Almost parallel to the decontamination, there has been a process of deindustrialization in Flix and depopulation. With now just over 3,400 residents – in the 1990s there were more than 5,000 – chemistry employed the majority of the population directly or indirectly for decades. On December 31, the closure of the Factory was completed, as the residents of the main company that has operated in the town, next to the river, since 1896 have known. Ercros has left nine employees on maintenance and dismantling tasks.

“Flix was an oasis, a rich town, people worked the land and had the Factory. The people have to undertake new paths and new challenges”, adds Carranza. Chemistry wages turned into manna. Many of the families sent their children to study abroad, now an added problem for the future of the new Flix.

Without the dependence on chemical monoculture and with the closure of the two nuclear reactors in neighboring Ascó on the horizon, Flix, like the entire Ribera d’Ebre, has been looking for a way to reinvent itself for years.

The cleaning of the swamp, in one of the largest decontamination episodes in Europe, opens up new opportunities. The City Council is working on an ambitious project to take advantage of the free space to first create a large neighborhood access to the Flix reservoir from the town, which does not exist. With the conservation of the pier that has been used to extract the sludge, it has become a competition regatta course. The plan, advanced on Friday by the ACN news agency, is in an initial phase of preparation, as explained to this newspaper by its mayor, Francesc Barbero (ERC).

“We are still in the definition phase, there have been meetings and visits on the river with the Catalan Rowing Federation and the Club Nàutic de Flix and we have an engineer working on the project to use the pier”, the mayor explains. The Institute for the Development of the Ebrenque Regions (Edece) also participates.

The plan is seen as a revulsion for the entire region at a sports and tourist level. To the same end, they are also working on the reopening of the reservoir lock, in disuse and competition from the hydroelectric plant, and on the plant’s navigation tunnel, adds Barbero.
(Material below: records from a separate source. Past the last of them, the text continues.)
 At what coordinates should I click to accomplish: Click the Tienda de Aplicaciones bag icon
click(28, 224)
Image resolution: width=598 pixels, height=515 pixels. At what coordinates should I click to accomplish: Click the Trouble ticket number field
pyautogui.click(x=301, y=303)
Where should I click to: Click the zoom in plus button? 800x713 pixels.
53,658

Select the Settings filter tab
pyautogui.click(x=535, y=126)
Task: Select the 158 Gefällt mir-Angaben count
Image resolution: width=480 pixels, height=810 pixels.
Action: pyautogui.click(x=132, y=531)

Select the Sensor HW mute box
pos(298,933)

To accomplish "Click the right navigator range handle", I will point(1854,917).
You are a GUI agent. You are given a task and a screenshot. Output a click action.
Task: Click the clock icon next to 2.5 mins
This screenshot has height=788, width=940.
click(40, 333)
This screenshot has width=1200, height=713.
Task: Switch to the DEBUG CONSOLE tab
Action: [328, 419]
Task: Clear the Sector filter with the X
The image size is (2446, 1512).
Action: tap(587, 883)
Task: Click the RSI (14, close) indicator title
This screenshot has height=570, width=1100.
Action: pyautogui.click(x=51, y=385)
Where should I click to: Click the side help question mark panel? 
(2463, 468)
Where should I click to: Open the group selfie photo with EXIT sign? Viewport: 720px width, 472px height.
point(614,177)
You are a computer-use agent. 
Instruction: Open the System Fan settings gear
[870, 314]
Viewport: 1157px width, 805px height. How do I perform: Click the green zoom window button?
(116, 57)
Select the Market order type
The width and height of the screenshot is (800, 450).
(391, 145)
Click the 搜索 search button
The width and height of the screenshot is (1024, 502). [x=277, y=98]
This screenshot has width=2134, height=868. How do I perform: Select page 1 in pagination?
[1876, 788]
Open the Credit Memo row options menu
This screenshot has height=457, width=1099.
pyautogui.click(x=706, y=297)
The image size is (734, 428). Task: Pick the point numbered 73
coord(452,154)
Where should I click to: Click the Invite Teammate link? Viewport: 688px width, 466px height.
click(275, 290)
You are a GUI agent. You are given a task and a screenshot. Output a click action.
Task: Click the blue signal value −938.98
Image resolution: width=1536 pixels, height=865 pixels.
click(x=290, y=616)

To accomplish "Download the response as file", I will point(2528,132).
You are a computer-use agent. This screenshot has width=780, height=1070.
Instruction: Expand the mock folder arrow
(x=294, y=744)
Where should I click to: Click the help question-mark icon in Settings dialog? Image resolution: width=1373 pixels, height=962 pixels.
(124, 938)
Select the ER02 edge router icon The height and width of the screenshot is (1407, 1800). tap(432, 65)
For now the mayor does not venture to set any calendar.

“The swamp is a great tourist asset. And if it could be fixed after decades of lawsuits, the Flix lock would allow the Ebro river to be made navigable from the sea to Riba-roja d’Ebre”, highlights Raül Sabaté (Rogles Aventura). “As a regatta course, with three kilometers in a straight line, it would be impressive; international competitions could be held”.

The navigable section of the Catalan Ebro, between Ascó and Amposta, recorded the passage of 10,000 boats and nearly 15,000 canoes in 2022, the best tourist attraction. With a new navigable stretch of 15 kilometres, in Flix the opportunity to use larger draft vessels would open up, as in Ascó or Benifallet.